Chiral Extrapolations and the Covariant Small Scale Expansion

TL;DR

This paper uses covariant chiral effective field theory to analyze lattice QCD data, providing insights into nucleon and delta masses, their quark-mass dependence, and the sigma term, with implications for understanding baryon structure.

Contribution

It presents the first quantitative covariant chiral extrapolation of nucleon and delta masses using lattice data, including the delta mass from recent collaborations.

Findings

Consistent chiral extrapolation functions up to large pion masses.

Pion-nucleon sigma term estimated at 48.9 MeV.

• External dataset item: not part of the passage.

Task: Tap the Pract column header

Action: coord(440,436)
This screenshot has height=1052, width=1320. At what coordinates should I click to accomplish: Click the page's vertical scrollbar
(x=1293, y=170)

Delta mass in the chiral limit slightly larger than at physical point.

Abstract

We calculate the nucleon and the delta mass to fourth order in a covariant formulation of the small scale expansion. We analyze lattice data from the MILC collaboration and demonstrate that the available lattice data combined with our knowledge of the physical values for the nucleon and delta masses lead to consistent chiral extrapolation functions for both observables up to fairly large pion masses. This holds in particular for very recent data on the delta mass from the QCDSF collaboration. The resulting pion-nucleon sigma term is sigma_{piN} = 48.9 MeV. This first quantitative analysis of the quark-mass dependence of the structure of the Delta(1232) in full QCD within chiral effective field theory suggests that (the real part of) the nucleon-delta mass-splitting in the chiral limit, Delta_0 = 0.33 GeV, is slightly larger than at the physical point. Further analysis of simultaneous fits to nucleon and delta lattice data are needed for a precision determination of the properties of the first excited state of the nucleon.